I attribute most of the problems that I’ve been having to the relationship between XFCE and KDE. After installing KDE and playing with it for one evening, I hightailed it back to XFCE, and found that many of the options that I set in KDE leeched their way back into XFCE.
For instance, all of the window decoration that I set in KDE, the default web browser and file manager all persist in XFCE. Thanks to the light weight way that XFCE handles settings (read: it doesn’t save them, and doesn’t listen to ones that you do set, so don’t expect it to), most of KDE has leeched into my XFCE install.
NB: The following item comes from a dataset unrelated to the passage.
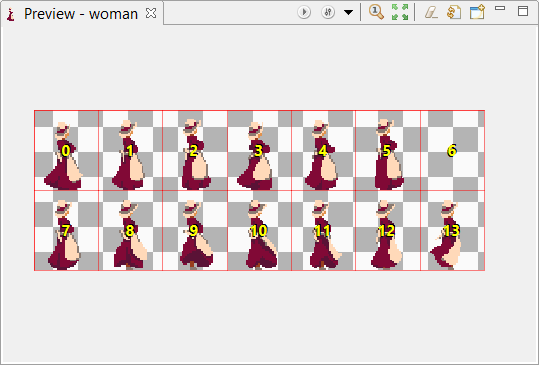Viewport: 539px width, 365px height.
Task: Reset zoom with magnifier 1 icon
Action: click(x=376, y=12)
This, along with a few other minor problems that I’ve been having lately, as well as a curiosity about what the install process would be like now that I know what I’m doing, have lead me to attempting a fresh install. Ideally, I’ll be back up and running within an hour.
Cheers, and wish me luck.
I have a PC at home with Fedora 9 on it that was set up with Fedora 5 and then upgraded to Fedora 7 and to 9. It runs for years without getting significantly slower.
Further I have an Ubuntu 9.10 notebook upgraded from 9.04 running since about August – and it got faster instead of slower.
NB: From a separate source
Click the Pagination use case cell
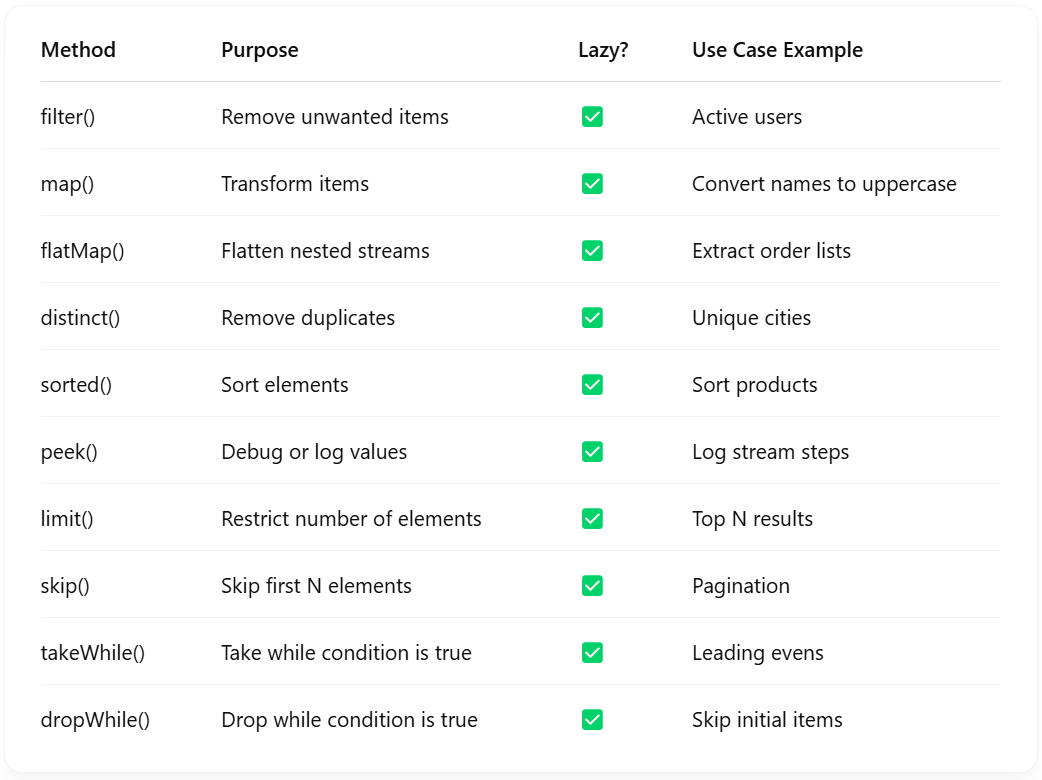[741, 587]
Martin, thanks for taking the time to leave a comment.
I believe that we’ve experienced some different situations – I did not mean to imply that using a Linux distribution, or that upgrading a Linux distribution can cause it to slow down. My implication was instead that migrating between a number of different desktop managers that have been installed on the same system can cause problems.
My specific problems stemmed primarily from what seems to be a rather ill defined relationship between XFCE and KDE. After installing KDE and doing some visual tweaking, I booted back into XFCE, and found that many of my decorations and default applications settings from XDE had persisted.
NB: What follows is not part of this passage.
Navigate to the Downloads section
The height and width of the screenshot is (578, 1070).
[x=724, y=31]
Further, failed attempts at compiling and installing a couple of unofficial applications from non-Debian repositories had left a number of extraneous packages and some unresolved dependencies on my system.
Only at this point, when I had personally made a mess out of the system (mostly due to my inexperience, and desire to tinker with things that I probably didn’t entirely understand) did I feel as though my machine needed to be reinstalled.
On the other hand, the Microsoft Windows Vista machine that I run at home currently needs to be reinstalled in a bad way – it takes almost 5 whole minutes to boot to a usable desktop, and I would call myself an expert Windows user. It simply seems to gain clutter over time.
And so, I think that we in effect may come to the same conclusion – Debian Linux, when used correctly, and by somebody who knows what they are doing (and doesn’t have administrator privileges and a predilection to mess with things that they don’t fully understand), is a fast, stable, and reliable system that does not gain any clutter or slow down appreciably over time.